--- WHAT YOU NEED TO DO ---
Exact copies of the line with "The image size is (1191, 1684)." and of all lines after it through the end of the entries are required, and no other lines.

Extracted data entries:
+++

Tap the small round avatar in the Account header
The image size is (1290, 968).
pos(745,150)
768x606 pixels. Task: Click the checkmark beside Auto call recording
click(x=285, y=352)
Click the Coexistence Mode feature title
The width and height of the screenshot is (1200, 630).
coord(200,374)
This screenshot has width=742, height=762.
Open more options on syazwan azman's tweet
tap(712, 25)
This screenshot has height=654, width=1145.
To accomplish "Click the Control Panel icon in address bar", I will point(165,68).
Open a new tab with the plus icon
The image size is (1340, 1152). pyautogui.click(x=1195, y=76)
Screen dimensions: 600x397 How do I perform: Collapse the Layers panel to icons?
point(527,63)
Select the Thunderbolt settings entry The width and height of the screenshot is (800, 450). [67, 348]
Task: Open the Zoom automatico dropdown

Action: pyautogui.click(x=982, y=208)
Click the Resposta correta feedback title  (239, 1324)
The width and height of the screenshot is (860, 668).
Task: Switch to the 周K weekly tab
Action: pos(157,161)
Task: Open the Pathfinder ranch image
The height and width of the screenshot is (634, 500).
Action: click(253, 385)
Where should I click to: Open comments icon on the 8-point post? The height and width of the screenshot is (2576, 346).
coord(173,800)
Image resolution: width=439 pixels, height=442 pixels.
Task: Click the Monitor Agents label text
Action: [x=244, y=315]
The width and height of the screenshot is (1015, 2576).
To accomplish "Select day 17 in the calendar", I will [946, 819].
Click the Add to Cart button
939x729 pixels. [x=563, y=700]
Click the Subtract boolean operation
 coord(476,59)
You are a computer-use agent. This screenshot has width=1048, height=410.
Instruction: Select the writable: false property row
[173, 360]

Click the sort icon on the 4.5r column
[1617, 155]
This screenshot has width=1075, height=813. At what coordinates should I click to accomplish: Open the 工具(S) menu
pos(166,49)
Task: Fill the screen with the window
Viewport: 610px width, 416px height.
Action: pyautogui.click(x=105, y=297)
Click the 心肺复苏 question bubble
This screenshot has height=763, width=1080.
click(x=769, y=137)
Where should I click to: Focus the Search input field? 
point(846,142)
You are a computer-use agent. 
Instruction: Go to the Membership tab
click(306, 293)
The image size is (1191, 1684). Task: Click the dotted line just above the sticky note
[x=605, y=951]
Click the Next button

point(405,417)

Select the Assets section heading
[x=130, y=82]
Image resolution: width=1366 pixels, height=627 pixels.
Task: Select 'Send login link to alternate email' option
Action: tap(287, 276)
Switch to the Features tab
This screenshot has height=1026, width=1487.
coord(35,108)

+++

--- YOUR RESPONSE ---
The image size is (1191, 1684). Task: Click the dotted line just above the sticky note
[x=605, y=951]
Click the Next button

point(405,417)

Select the Assets section heading
[x=130, y=82]
Image resolution: width=1366 pixels, height=627 pixels.
Task: Select 'Send login link to alternate email' option
Action: tap(287, 276)
Switch to the Features tab
This screenshot has height=1026, width=1487.
coord(35,108)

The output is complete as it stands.